| Text and item location entries |
## start
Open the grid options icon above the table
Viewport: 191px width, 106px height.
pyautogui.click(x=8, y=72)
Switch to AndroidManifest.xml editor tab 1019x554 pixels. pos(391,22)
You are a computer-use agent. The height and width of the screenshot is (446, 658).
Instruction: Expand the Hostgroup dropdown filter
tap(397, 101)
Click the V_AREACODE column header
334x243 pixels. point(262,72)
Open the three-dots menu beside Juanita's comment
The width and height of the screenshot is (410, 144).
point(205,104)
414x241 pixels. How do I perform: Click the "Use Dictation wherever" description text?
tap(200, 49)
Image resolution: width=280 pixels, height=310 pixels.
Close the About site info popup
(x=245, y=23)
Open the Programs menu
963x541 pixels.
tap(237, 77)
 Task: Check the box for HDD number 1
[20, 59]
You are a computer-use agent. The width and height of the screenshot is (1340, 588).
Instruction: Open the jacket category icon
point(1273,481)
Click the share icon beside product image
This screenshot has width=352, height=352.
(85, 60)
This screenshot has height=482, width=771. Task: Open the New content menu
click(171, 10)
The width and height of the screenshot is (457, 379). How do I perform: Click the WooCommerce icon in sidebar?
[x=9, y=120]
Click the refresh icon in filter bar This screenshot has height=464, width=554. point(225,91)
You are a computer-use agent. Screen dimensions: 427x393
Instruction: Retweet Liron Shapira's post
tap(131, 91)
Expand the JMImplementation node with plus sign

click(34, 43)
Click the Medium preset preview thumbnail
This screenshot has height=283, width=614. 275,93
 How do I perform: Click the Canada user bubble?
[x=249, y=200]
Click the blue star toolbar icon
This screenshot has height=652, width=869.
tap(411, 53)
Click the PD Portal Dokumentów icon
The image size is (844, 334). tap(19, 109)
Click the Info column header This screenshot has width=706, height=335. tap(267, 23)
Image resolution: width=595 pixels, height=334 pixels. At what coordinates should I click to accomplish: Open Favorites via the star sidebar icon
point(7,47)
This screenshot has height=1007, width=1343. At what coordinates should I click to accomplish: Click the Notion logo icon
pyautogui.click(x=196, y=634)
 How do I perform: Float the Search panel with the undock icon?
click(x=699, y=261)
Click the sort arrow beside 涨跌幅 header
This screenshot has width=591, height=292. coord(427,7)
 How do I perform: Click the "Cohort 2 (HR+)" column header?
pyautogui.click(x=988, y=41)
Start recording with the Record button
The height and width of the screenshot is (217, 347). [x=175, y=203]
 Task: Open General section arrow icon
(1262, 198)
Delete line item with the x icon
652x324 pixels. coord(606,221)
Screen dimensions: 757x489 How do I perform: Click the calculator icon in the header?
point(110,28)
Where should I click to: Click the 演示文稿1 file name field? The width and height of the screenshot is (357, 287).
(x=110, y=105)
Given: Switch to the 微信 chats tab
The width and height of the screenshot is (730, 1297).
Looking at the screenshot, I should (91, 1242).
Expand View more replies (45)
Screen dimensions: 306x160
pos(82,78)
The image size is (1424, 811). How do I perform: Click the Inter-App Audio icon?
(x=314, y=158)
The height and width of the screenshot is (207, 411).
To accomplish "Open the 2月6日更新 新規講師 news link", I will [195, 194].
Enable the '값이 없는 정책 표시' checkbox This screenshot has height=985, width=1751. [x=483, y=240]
## end
Please extract every one of the entries above and reproduce each line word for word.

Open the grid options icon above the table
Viewport: 191px width, 106px height.
pyautogui.click(x=8, y=72)
Switch to AndroidManifest.xml editor tab 1019x554 pixels. pos(391,22)
You are a computer-use agent. The height and width of the screenshot is (446, 658).
Instruction: Expand the Hostgroup dropdown filter
tap(397, 101)
Click the V_AREACODE column header
334x243 pixels. point(262,72)
Open the three-dots menu beside Juanita's comment
The width and height of the screenshot is (410, 144).
point(205,104)
414x241 pixels. How do I perform: Click the "Use Dictation wherever" description text?
tap(200, 49)
Image resolution: width=280 pixels, height=310 pixels.
Close the About site info popup
(x=245, y=23)
Open the Programs menu
963x541 pixels.
tap(237, 77)
 Task: Check the box for HDD number 1
[20, 59]
You are a computer-use agent. The width and height of the screenshot is (1340, 588).
Instruction: Open the jacket category icon
point(1273,481)
Click the share icon beside product image
This screenshot has width=352, height=352.
(85, 60)
This screenshot has height=482, width=771. Task: Open the New content menu
click(171, 10)
The width and height of the screenshot is (457, 379). How do I perform: Click the WooCommerce icon in sidebar?
[x=9, y=120]
Click the refresh icon in filter bar This screenshot has height=464, width=554. point(225,91)
You are a computer-use agent. Screen dimensions: 427x393
Instruction: Retweet Liron Shapira's post
tap(131, 91)
Expand the JMImplementation node with plus sign

click(34, 43)
Click the Medium preset preview thumbnail
This screenshot has height=283, width=614. 275,93
 How do I perform: Click the Canada user bubble?
[x=249, y=200]
Click the blue star toolbar icon
This screenshot has height=652, width=869.
tap(411, 53)
Click the PD Portal Dokumentów icon
The image size is (844, 334). tap(19, 109)
Click the Info column header This screenshot has width=706, height=335. tap(267, 23)
Image resolution: width=595 pixels, height=334 pixels. At what coordinates should I click to accomplish: Open Favorites via the star sidebar icon
point(7,47)
This screenshot has height=1007, width=1343. At what coordinates should I click to accomplish: Click the Notion logo icon
pyautogui.click(x=196, y=634)
 How do I perform: Float the Search panel with the undock icon?
click(x=699, y=261)
Click the sort arrow beside 涨跌幅 header
This screenshot has width=591, height=292. coord(427,7)
 How do I perform: Click the "Cohort 2 (HR+)" column header?
pyautogui.click(x=988, y=41)
Start recording with the Record button
The height and width of the screenshot is (217, 347). [x=175, y=203]
 Task: Open General section arrow icon
(1262, 198)
Delete line item with the x icon
652x324 pixels. coord(606,221)
Screen dimensions: 757x489 How do I perform: Click the calculator icon in the header?
point(110,28)
Where should I click to: Click the 演示文稿1 file name field? The width and height of the screenshot is (357, 287).
(x=110, y=105)
Given: Switch to the 微信 chats tab
The width and height of the screenshot is (730, 1297).
Looking at the screenshot, I should (91, 1242).
Expand View more replies (45)
Screen dimensions: 306x160
pos(82,78)
The image size is (1424, 811). How do I perform: Click the Inter-App Audio icon?
(x=314, y=158)
The height and width of the screenshot is (207, 411).
To accomplish "Open the 2月6日更新 新規講師 news link", I will [195, 194].
Enable the '값이 없는 정책 표시' checkbox This screenshot has height=985, width=1751. [x=483, y=240]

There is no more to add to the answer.